The Head over Heels Port Project

The driving force behind all the things I'm doing now is the pursuit of the feasibility of porting the old favourite mentioned in the title. In other words, for the game to be born on Mac (if it's completed, I think it will be one of the platform's best games, which is primarily the merit of the original game's creators), first I need to learn to quickly manipulate pixels on screen, and I can proudly declare that this has happened. This is the result of reading through loads of forgotten documentation, which was preceded by even more online research.

The most problematic thing about the whole thing was that what I want is unconventional from the perspective that direct screen modification is expressly not recommended by most people (for understandable reasons), so very little information is available about these things, and it's about an old, forgotten platform that wasn't the most popular anyway. However, it's very close to my heart, after all, the same heart beats in it as in an Amiga :)

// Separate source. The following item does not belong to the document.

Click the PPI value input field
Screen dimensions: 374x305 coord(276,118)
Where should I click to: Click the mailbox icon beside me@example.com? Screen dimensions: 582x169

So everything is given; HOH is precisely such a game that doesn't need any special video effects, just a 1-bit screen and some resources, because the C64 did work up quite a sweat with the isometric level rendering. The graphics could easily be extracted from the original game; the resolution difference, however, is a bit perplexing: graphics optimised for 320x200 aren't simple to display on 512x342. At 1:1 it would simply be tiny on the already small (9") display; at 2x resolution (which would be ideal for 640x480) we no longer fit, so I'm currently thinking about 150% magnification, which raises a series of further problems, but I'll deal with that later.

Now I'll jump a bit to the C64 line, because you see, the original of the game I want to port runs on that. In many respects I'm lucky, because the game is about 45 KB, so all information can be extracted with a simple memory snapshot. With a bit of cleverness, you can quickly free the extracted data from the unnecessary, the entry point is also available ($5B03). With a bit of fiddling, the graphic elements were immediately available (at the present moment the blinking and level border aren't there yet), as well as the complete disassembly. I even printed this out in good spirits; it became about 150 pages. It'll be good for taking notes and reading through. The next phase is interpreting the program code, i.e., reverse engineering it. This is a very fun task, and I wouldn't even start it if I didn't know C64 machine code well. But what makes this part interesting is that finding your way around the printed list, especially on an 8000-line assembly program list, isn't simple. To make this easier, I wrote a special C64 emulator...

Custom C64 Emulator

So, I'm sure many similar ones exist; I don't know, I didn't find any, but I needed an emulator with which I could see the entire C64 memory whilst running, track the program's execution, writing/reading, register states, the stack in such a way that from the program's entry point it would be trackable which subroutines the code called, log this, create disassembly with comments (showing exactly what values are moved from where to where). Now this emulator has already helped a lot so far, even though it's barely finished yet. It's helped me understand how the code builds up the details of the isometric space, and which part of the code runs when this is happening, etc.

Custom C64 emulator

The Plan

The difficult part of the process is coming now, and this puts me at a crossroads... I have two options: either I sweat blood for a long time and decode the program's operation, or based on what I see and perceive, I write the game.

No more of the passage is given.